Could you reproduce all of the following entries exactly?
************
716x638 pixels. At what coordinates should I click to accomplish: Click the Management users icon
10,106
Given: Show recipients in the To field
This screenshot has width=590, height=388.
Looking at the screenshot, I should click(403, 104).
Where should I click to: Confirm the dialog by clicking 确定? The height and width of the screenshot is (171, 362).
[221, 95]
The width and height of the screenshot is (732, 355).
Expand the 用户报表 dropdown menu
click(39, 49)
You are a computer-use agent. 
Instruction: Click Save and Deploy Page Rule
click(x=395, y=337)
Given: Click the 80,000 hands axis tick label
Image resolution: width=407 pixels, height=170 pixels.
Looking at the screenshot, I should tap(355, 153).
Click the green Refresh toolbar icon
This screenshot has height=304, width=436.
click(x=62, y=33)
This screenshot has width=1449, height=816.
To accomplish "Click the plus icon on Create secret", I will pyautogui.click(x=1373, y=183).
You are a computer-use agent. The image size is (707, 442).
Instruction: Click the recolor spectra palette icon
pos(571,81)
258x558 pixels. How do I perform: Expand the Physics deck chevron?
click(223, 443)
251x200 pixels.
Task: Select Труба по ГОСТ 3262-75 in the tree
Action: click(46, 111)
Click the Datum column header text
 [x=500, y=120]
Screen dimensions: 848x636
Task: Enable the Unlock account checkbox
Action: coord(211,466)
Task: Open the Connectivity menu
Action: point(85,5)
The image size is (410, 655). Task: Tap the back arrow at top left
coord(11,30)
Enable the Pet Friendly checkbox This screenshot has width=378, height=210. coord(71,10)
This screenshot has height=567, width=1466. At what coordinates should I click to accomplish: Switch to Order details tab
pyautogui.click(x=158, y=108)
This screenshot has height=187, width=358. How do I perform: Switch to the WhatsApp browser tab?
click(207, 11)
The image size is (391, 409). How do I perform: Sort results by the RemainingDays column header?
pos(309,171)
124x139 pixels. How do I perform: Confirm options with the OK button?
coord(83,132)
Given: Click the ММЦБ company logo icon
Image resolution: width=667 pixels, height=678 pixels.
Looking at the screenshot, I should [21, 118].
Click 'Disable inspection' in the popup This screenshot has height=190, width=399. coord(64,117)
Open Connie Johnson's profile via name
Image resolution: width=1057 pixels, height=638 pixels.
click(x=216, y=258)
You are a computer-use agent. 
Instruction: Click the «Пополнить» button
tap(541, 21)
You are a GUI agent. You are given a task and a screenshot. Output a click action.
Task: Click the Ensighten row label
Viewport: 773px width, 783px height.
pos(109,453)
************
--- Exercise result ---
716x638 pixels. At what coordinates should I click to accomplish: Click the Management users icon
10,106
Given: Show recipients in the To field
This screenshot has width=590, height=388.
Looking at the screenshot, I should click(403, 104).
Where should I click to: Confirm the dialog by clicking 确定? The height and width of the screenshot is (171, 362).
[221, 95]
The width and height of the screenshot is (732, 355).
Expand the 用户报表 dropdown menu
click(39, 49)
You are a computer-use agent. 
Instruction: Click Save and Deploy Page Rule
click(x=395, y=337)
Given: Click the 80,000 hands axis tick label
Image resolution: width=407 pixels, height=170 pixels.
Looking at the screenshot, I should tap(355, 153).
Click the green Refresh toolbar icon
This screenshot has height=304, width=436.
click(x=62, y=33)
This screenshot has width=1449, height=816.
To accomplish "Click the plus icon on Create secret", I will pyautogui.click(x=1373, y=183).
You are a computer-use agent. The image size is (707, 442).
Instruction: Click the recolor spectra palette icon
pos(571,81)
258x558 pixels. How do I perform: Expand the Physics deck chevron?
click(223, 443)
251x200 pixels.
Task: Select Труба по ГОСТ 3262-75 in the tree
Action: click(46, 111)
Click the Datum column header text
 [x=500, y=120]
Screen dimensions: 848x636
Task: Enable the Unlock account checkbox
Action: coord(211,466)
Task: Open the Connectivity menu
Action: point(85,5)
The image size is (410, 655). Task: Tap the back arrow at top left
coord(11,30)
Enable the Pet Friendly checkbox This screenshot has width=378, height=210. coord(71,10)
This screenshot has height=567, width=1466. At what coordinates should I click to accomplish: Switch to Order details tab
pyautogui.click(x=158, y=108)
This screenshot has height=187, width=358. How do I perform: Switch to the WhatsApp browser tab?
click(207, 11)
The image size is (391, 409). How do I perform: Sort results by the RemainingDays column header?
pos(309,171)
124x139 pixels. How do I perform: Confirm options with the OK button?
coord(83,132)
Given: Click the ММЦБ company logo icon
Image resolution: width=667 pixels, height=678 pixels.
Looking at the screenshot, I should [21, 118].
Click 'Disable inspection' in the popup This screenshot has height=190, width=399. coord(64,117)
Open Connie Johnson's profile via name
Image resolution: width=1057 pixels, height=638 pixels.
click(x=216, y=258)
You are a computer-use agent. 
Instruction: Click the «Пополнить» button
tap(541, 21)
You are a GUI agent. You are given a task and a screenshot. Output a click action.
Task: Click the Ensighten row label
Viewport: 773px width, 783px height.
pos(109,453)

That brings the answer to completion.